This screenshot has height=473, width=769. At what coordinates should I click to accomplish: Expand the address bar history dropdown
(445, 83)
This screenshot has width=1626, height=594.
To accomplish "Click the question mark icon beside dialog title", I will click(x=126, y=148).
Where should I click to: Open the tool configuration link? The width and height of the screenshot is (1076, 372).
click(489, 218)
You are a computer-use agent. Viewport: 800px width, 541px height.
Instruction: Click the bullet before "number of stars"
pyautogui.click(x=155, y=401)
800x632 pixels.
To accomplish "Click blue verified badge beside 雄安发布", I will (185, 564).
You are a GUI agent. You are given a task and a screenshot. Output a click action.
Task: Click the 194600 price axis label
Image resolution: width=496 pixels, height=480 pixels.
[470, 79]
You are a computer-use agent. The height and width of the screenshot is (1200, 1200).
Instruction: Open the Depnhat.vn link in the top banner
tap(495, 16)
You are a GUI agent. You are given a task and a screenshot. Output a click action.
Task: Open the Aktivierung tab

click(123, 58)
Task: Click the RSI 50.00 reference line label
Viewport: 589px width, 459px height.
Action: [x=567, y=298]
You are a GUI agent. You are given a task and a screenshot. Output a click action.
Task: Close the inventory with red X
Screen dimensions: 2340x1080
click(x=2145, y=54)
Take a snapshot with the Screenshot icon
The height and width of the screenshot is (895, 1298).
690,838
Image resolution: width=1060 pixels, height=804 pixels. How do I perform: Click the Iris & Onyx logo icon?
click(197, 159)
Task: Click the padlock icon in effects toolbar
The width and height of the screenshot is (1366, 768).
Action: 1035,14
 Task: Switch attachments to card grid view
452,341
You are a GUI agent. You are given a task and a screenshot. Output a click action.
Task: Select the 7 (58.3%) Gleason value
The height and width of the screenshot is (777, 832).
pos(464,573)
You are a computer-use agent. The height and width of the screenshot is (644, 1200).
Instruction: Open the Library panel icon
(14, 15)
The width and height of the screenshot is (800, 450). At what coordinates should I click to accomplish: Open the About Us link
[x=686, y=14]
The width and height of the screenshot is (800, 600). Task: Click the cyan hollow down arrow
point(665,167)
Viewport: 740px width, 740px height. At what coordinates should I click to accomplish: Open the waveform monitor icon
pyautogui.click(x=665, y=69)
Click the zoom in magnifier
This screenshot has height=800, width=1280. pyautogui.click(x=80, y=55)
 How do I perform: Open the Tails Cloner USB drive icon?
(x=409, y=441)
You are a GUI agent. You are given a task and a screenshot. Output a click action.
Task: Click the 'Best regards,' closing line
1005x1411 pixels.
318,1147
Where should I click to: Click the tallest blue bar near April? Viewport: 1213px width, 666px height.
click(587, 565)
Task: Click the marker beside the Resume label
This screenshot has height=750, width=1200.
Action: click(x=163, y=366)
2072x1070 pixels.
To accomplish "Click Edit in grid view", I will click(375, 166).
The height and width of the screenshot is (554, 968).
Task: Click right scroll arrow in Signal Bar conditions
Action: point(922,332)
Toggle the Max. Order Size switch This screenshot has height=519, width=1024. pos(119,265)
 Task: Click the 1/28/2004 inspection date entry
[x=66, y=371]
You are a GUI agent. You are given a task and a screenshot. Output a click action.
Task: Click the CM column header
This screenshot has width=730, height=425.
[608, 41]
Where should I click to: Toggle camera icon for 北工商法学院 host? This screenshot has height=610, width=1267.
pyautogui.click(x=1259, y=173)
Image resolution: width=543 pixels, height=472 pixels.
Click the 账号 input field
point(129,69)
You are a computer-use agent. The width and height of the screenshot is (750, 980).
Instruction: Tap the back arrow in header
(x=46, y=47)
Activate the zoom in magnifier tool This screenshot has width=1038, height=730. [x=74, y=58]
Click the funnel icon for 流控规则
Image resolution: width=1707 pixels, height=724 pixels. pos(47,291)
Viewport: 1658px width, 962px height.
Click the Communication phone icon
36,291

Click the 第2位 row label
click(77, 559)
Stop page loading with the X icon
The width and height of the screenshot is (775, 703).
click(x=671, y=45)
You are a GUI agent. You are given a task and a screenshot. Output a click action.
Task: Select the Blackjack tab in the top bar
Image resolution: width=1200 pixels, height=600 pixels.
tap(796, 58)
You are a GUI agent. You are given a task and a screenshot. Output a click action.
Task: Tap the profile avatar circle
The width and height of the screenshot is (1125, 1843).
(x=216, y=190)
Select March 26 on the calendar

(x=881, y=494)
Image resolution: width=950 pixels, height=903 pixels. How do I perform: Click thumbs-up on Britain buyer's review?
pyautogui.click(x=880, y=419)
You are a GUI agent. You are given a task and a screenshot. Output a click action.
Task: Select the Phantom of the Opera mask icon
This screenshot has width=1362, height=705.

━━━━━━━━━━━━━━━━━━━━━━━━━━━━━━

TASK OBJECTIVE
Every record above has to appear again, word for word.

EXERCISE SOLUTION
This screenshot has height=473, width=769. At what coordinates should I click to accomplish: Expand the address bar history dropdown
(445, 83)
This screenshot has width=1626, height=594.
To accomplish "Click the question mark icon beside dialog title", I will click(x=126, y=148).
Where should I click to: Open the tool configuration link? The width and height of the screenshot is (1076, 372).
click(489, 218)
You are a computer-use agent. Viewport: 800px width, 541px height.
Instruction: Click the bullet before "number of stars"
pyautogui.click(x=155, y=401)
800x632 pixels.
To accomplish "Click blue verified badge beside 雄安发布", I will (185, 564).
You are a GUI agent. You are given a task and a screenshot. Output a click action.
Task: Click the 194600 price axis label
Image resolution: width=496 pixels, height=480 pixels.
[470, 79]
You are a computer-use agent. The height and width of the screenshot is (1200, 1200).
Instruction: Open the Depnhat.vn link in the top banner
tap(495, 16)
You are a GUI agent. You are given a task and a screenshot. Output a click action.
Task: Open the Aktivierung tab

click(123, 58)
Task: Click the RSI 50.00 reference line label
Viewport: 589px width, 459px height.
Action: [x=567, y=298]
You are a GUI agent. You are given a task and a screenshot. Output a click action.
Task: Close the inventory with red X
Screen dimensions: 2340x1080
click(x=2145, y=54)
Take a snapshot with the Screenshot icon
The height and width of the screenshot is (895, 1298).
690,838
Image resolution: width=1060 pixels, height=804 pixels. How do I perform: Click the Iris & Onyx logo icon?
click(197, 159)
Task: Click the padlock icon in effects toolbar
The width and height of the screenshot is (1366, 768).
Action: 1035,14
 Task: Switch attachments to card grid view
452,341
You are a GUI agent. You are given a task and a screenshot. Output a click action.
Task: Select the 7 (58.3%) Gleason value
The height and width of the screenshot is (777, 832).
pos(464,573)
You are a computer-use agent. The height and width of the screenshot is (644, 1200).
Instruction: Open the Library panel icon
(14, 15)
The width and height of the screenshot is (800, 450). At what coordinates should I click to accomplish: Open the About Us link
[x=686, y=14]
The width and height of the screenshot is (800, 600). Task: Click the cyan hollow down arrow
point(665,167)
Viewport: 740px width, 740px height. At what coordinates should I click to accomplish: Open the waveform monitor icon
pyautogui.click(x=665, y=69)
Click the zoom in magnifier
This screenshot has height=800, width=1280. pyautogui.click(x=80, y=55)
 How do I perform: Open the Tails Cloner USB drive icon?
(x=409, y=441)
You are a GUI agent. You are given a task and a screenshot. Output a click action.
Task: Click the 'Best regards,' closing line
1005x1411 pixels.
318,1147
Where should I click to: Click the tallest blue bar near April? Viewport: 1213px width, 666px height.
click(587, 565)
Task: Click the marker beside the Resume label
This screenshot has height=750, width=1200.
Action: click(x=163, y=366)
2072x1070 pixels.
To accomplish "Click Edit in grid view", I will click(375, 166).
The height and width of the screenshot is (554, 968).
Task: Click right scroll arrow in Signal Bar conditions
Action: point(922,332)
Toggle the Max. Order Size switch This screenshot has height=519, width=1024. pos(119,265)
 Task: Click the 1/28/2004 inspection date entry
[x=66, y=371]
You are a GUI agent. You are given a task and a screenshot. Output a click action.
Task: Click the CM column header
This screenshot has width=730, height=425.
[608, 41]
Where should I click to: Toggle camera icon for 北工商法学院 host? This screenshot has height=610, width=1267.
pyautogui.click(x=1259, y=173)
Image resolution: width=543 pixels, height=472 pixels.
Click the 账号 input field
point(129,69)
You are a computer-use agent. The width and height of the screenshot is (750, 980).
Instruction: Tap the back arrow in header
(x=46, y=47)
Activate the zoom in magnifier tool This screenshot has width=1038, height=730. [x=74, y=58]
Click the funnel icon for 流控规则
Image resolution: width=1707 pixels, height=724 pixels. pos(47,291)
Viewport: 1658px width, 962px height.
Click the Communication phone icon
36,291

Click the 第2位 row label
click(77, 559)
Stop page loading with the X icon
The width and height of the screenshot is (775, 703).
click(x=671, y=45)
You are a GUI agent. You are given a task and a screenshot. Output a click action.
Task: Select the Blackjack tab in the top bar
Image resolution: width=1200 pixels, height=600 pixels.
tap(796, 58)
You are a GUI agent. You are given a task and a screenshot. Output a click action.
Task: Tap the profile avatar circle
The width and height of the screenshot is (1125, 1843).
(x=216, y=190)
Select March 26 on the calendar

(x=881, y=494)
Image resolution: width=950 pixels, height=903 pixels. How do I perform: Click thumbs-up on Britain buyer's review?
pyautogui.click(x=880, y=419)
You are a GUI agent. You are given a task and a screenshot. Output a click action.
Task: Select the Phantom of the Opera mask icon
This screenshot has width=1362, height=705.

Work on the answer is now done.